## Material for this task
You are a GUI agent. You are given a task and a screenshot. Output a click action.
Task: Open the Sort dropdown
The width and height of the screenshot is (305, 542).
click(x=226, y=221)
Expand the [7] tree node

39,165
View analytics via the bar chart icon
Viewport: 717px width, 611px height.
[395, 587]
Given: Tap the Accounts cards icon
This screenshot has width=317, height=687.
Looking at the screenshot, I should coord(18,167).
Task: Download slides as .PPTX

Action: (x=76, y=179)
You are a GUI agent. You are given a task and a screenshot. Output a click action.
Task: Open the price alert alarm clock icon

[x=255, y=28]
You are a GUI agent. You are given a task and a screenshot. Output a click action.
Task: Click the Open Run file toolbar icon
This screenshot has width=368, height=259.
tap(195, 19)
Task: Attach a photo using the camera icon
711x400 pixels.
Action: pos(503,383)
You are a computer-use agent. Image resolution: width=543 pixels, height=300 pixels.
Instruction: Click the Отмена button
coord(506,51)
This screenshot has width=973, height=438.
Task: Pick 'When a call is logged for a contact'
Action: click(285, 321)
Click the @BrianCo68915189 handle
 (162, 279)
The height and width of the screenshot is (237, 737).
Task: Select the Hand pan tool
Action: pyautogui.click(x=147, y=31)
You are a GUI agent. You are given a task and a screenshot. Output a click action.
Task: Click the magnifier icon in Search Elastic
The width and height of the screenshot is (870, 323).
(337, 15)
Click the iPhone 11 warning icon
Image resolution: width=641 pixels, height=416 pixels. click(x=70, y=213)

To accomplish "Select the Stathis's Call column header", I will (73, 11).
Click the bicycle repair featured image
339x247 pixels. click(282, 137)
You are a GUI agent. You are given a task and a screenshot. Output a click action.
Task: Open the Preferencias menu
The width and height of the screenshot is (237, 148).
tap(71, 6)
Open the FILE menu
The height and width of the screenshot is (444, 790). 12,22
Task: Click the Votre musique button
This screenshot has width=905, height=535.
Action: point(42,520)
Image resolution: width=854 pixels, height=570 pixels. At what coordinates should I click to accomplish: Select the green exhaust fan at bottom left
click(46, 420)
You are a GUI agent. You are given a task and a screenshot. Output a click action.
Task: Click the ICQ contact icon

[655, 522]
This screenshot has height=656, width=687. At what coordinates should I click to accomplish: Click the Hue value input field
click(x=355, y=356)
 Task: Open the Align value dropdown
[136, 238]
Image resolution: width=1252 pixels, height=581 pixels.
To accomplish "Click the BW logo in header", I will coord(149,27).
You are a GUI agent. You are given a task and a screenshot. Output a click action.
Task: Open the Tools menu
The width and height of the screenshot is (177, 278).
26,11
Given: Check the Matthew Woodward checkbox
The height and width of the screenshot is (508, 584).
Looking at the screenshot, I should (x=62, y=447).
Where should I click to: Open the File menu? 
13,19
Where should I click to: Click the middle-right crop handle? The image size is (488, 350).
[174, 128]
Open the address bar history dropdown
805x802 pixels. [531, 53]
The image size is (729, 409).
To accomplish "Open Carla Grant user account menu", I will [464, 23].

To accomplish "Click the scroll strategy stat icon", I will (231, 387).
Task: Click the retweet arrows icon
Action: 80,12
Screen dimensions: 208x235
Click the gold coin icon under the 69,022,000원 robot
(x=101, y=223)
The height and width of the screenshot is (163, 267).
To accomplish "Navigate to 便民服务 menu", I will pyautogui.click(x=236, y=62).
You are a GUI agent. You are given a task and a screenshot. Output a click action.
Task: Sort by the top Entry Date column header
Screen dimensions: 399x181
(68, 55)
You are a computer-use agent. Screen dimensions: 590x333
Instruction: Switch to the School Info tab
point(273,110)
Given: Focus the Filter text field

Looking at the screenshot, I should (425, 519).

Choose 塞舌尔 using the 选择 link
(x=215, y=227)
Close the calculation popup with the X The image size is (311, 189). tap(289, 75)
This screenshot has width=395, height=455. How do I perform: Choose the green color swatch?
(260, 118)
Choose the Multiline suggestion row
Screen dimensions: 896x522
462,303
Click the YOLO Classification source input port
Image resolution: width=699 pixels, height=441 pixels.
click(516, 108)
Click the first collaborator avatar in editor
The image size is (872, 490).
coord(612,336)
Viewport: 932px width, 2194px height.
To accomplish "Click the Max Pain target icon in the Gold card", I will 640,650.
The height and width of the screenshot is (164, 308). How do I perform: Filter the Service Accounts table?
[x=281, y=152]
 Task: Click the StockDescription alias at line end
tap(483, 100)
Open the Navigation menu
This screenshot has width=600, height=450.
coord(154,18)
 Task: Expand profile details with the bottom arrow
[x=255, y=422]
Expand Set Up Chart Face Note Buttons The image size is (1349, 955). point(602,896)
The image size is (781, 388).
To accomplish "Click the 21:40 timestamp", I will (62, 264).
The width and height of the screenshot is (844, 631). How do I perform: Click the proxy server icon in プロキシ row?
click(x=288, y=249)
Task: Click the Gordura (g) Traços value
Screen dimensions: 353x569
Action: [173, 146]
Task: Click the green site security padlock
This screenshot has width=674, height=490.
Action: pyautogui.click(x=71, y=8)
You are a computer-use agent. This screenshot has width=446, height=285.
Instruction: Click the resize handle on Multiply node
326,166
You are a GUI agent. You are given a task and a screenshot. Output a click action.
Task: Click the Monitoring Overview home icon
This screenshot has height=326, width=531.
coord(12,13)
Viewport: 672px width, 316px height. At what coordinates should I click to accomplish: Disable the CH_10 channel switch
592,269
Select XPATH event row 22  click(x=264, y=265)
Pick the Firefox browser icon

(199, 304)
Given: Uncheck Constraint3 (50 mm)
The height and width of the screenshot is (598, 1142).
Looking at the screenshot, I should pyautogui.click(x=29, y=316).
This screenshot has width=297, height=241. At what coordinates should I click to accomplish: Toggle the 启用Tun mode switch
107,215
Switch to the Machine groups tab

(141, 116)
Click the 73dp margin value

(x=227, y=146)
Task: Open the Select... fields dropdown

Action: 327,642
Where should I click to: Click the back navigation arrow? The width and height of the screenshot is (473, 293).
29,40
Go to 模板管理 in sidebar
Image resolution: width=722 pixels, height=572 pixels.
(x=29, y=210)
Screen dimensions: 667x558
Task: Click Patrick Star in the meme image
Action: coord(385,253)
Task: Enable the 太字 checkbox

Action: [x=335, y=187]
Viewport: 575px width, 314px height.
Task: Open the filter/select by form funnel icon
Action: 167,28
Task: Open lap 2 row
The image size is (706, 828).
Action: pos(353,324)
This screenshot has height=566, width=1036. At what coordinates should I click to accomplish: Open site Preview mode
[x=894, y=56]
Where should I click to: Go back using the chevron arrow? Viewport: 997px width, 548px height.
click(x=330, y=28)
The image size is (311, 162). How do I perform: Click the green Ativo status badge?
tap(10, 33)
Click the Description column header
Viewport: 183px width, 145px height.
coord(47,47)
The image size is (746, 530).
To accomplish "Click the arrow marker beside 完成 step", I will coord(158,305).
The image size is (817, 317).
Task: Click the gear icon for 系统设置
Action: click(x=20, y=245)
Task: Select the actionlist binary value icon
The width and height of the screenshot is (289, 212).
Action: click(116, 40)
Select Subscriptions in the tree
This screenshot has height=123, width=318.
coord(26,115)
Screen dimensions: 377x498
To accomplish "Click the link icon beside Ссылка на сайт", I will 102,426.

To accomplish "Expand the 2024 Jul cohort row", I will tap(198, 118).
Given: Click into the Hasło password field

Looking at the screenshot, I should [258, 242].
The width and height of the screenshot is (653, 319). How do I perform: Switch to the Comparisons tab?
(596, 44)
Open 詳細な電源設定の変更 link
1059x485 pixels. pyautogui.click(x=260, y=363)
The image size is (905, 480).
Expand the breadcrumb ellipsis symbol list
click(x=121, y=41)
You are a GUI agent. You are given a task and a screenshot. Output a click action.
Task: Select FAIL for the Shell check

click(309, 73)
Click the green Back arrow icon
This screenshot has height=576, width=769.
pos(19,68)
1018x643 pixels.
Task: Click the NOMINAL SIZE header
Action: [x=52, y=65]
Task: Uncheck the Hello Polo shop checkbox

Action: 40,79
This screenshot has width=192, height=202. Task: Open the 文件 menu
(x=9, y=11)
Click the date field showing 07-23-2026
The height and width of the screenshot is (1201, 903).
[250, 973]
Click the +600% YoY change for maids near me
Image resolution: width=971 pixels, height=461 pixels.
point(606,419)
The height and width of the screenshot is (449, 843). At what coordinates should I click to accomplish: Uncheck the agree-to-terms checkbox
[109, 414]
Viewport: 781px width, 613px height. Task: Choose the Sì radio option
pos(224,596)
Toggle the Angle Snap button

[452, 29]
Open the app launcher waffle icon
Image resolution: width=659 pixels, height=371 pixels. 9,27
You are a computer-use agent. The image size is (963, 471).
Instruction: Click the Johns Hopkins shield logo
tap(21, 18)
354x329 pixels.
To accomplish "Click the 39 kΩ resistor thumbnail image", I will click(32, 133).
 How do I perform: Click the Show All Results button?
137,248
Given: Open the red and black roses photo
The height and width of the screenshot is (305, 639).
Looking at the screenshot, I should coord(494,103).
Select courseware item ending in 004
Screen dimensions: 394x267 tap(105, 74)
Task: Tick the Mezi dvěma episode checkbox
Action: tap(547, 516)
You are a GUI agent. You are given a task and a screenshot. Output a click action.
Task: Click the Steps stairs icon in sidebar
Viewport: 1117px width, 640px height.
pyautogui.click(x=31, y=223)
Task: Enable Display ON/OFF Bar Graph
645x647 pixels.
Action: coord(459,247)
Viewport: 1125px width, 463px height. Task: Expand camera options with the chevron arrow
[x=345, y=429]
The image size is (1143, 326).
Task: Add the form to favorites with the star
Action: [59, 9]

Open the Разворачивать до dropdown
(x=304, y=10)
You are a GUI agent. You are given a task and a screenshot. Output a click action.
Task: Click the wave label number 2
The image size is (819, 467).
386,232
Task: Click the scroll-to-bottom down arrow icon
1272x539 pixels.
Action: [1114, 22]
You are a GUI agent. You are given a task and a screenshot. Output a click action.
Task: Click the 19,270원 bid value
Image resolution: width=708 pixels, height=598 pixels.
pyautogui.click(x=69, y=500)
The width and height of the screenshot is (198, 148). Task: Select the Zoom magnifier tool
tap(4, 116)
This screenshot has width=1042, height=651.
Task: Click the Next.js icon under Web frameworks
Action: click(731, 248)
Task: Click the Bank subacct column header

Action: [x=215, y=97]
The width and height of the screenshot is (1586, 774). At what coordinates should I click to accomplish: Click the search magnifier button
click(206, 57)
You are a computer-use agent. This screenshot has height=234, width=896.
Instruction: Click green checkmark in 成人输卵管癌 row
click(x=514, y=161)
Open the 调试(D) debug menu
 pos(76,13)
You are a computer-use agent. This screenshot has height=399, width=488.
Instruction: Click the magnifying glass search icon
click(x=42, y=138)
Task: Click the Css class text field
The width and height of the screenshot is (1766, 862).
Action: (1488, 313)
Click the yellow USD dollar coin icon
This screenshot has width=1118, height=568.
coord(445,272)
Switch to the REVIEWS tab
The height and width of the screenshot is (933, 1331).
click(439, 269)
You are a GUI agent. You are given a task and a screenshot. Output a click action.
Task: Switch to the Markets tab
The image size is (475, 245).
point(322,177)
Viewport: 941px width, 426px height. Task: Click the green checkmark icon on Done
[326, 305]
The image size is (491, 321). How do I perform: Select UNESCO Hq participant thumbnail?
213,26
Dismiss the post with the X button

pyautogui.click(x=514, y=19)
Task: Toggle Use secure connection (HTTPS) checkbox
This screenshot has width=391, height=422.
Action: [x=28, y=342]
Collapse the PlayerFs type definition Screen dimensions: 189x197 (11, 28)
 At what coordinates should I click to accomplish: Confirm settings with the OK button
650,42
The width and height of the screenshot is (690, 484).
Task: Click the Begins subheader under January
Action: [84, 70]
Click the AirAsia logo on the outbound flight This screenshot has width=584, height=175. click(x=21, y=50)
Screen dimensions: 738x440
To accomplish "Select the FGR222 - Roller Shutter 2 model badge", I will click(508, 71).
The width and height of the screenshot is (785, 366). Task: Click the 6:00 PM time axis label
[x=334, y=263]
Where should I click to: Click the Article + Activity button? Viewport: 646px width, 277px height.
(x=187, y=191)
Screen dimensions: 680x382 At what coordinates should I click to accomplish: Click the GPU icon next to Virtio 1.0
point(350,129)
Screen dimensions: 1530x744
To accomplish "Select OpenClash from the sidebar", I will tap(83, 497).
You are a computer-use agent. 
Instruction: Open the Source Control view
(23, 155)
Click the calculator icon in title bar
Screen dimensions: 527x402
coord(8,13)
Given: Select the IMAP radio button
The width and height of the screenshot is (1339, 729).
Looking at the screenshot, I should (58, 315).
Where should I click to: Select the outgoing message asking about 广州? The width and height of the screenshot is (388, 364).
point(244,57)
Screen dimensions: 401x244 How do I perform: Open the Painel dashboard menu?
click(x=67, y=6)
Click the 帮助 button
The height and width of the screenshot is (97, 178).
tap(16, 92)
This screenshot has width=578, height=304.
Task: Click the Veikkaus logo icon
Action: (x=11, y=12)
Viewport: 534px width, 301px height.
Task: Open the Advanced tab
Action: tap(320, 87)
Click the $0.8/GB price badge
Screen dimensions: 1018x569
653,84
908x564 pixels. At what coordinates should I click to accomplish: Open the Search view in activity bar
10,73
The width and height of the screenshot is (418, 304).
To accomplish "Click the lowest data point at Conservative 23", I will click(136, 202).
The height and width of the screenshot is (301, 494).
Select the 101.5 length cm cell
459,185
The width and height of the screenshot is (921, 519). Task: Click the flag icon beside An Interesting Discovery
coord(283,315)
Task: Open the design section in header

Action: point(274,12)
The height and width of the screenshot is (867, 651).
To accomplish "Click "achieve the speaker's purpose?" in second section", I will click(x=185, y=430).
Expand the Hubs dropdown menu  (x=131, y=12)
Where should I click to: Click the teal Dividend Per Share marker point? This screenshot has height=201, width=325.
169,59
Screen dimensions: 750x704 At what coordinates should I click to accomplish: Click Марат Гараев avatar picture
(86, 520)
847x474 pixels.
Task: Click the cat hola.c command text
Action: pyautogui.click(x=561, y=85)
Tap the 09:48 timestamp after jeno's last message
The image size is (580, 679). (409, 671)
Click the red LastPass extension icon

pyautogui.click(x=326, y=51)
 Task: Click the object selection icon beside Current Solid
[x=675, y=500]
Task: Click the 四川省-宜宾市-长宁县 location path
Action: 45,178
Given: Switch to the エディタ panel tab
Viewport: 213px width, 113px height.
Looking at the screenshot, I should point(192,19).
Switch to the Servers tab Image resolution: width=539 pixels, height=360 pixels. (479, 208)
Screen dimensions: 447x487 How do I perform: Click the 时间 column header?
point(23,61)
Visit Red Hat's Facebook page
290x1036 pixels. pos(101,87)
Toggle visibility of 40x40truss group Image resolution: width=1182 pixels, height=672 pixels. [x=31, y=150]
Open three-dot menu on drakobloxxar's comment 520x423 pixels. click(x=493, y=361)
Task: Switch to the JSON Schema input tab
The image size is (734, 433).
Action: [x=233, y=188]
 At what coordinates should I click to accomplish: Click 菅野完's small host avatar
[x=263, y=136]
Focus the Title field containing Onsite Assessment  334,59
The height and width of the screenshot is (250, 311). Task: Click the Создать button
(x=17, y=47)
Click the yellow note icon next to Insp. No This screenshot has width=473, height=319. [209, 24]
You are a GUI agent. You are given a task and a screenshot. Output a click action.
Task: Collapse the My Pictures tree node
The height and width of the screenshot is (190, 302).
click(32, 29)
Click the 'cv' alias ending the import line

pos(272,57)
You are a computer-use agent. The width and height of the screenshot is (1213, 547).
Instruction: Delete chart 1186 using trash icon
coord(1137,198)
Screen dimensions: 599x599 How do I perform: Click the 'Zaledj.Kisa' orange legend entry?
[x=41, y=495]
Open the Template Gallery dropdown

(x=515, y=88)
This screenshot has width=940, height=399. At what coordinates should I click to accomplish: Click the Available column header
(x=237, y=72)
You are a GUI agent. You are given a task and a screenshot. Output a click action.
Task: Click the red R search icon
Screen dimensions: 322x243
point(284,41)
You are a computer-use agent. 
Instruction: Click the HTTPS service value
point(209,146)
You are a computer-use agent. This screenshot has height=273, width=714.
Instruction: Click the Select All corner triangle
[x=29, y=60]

## Task item
From the records, copy out each line that includes the string "photo".

## Exercise solution
Task: Attach a photo using the camera icon
Given: Open the red and black roses photo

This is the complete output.